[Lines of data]
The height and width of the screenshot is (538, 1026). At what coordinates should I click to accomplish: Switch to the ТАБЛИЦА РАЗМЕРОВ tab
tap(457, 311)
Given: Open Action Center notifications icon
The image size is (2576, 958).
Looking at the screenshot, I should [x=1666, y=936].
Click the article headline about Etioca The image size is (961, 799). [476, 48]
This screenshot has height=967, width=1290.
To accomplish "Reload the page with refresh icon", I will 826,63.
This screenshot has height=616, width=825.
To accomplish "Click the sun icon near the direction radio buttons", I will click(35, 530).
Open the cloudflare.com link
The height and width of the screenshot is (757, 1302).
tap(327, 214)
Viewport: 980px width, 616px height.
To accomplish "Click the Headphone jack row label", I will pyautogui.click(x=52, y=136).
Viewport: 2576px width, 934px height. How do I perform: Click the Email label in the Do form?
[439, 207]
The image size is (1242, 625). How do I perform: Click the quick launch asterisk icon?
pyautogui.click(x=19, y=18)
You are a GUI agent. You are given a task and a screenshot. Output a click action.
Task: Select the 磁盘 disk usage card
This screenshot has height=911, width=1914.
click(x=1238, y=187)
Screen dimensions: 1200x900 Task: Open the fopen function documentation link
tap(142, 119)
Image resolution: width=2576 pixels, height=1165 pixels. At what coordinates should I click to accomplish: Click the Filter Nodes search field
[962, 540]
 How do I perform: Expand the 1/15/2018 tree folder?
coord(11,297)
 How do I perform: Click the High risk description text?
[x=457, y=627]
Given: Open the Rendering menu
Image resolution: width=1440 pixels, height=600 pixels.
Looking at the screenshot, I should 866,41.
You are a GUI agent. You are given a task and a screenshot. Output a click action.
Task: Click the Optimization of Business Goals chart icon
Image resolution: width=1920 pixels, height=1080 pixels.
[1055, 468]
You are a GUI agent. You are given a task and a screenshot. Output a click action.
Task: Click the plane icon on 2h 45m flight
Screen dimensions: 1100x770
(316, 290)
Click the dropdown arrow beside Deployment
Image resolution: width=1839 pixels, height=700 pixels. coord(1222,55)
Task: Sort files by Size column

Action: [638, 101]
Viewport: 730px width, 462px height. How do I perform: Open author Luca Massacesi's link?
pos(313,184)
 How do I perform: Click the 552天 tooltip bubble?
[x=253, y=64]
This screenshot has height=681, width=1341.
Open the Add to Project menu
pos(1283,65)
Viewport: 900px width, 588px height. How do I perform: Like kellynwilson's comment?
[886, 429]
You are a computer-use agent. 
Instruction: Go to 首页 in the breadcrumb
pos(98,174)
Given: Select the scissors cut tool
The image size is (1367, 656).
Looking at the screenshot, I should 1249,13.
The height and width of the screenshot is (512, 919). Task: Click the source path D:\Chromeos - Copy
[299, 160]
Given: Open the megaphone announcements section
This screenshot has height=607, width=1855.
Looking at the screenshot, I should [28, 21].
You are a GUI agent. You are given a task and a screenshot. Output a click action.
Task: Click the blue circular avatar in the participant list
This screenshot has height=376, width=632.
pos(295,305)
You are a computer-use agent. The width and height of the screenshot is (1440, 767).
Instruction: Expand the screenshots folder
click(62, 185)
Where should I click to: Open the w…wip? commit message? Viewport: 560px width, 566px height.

● PROBLEM STATEMENT: Please rewrite the material from its first line through the line containing "pyautogui.click(x=19, y=18)", replacing "Viewport" with "Window" and leaving everything else unchanged.

● FINAL RESULT:
The height and width of the screenshot is (538, 1026). At what coordinates should I click to accomplish: Switch to the ТАБЛИЦА РАЗМЕРОВ tab
tap(457, 311)
Given: Open Action Center notifications icon
The image size is (2576, 958).
Looking at the screenshot, I should [x=1666, y=936].
Click the article headline about Etioca The image size is (961, 799). [476, 48]
This screenshot has height=967, width=1290.
To accomplish "Reload the page with refresh icon", I will 826,63.
This screenshot has height=616, width=825.
To accomplish "Click the sun icon near the direction radio buttons", I will click(35, 530).
Open the cloudflare.com link
The height and width of the screenshot is (757, 1302).
tap(327, 214)
Window: 980px width, 616px height.
To accomplish "Click the Headphone jack row label", I will pyautogui.click(x=52, y=136).
Window: 2576px width, 934px height. How do I perform: Click the Email label in the Do form?
[439, 207]
The image size is (1242, 625). How do I perform: Click the quick launch asterisk icon?
pyautogui.click(x=19, y=18)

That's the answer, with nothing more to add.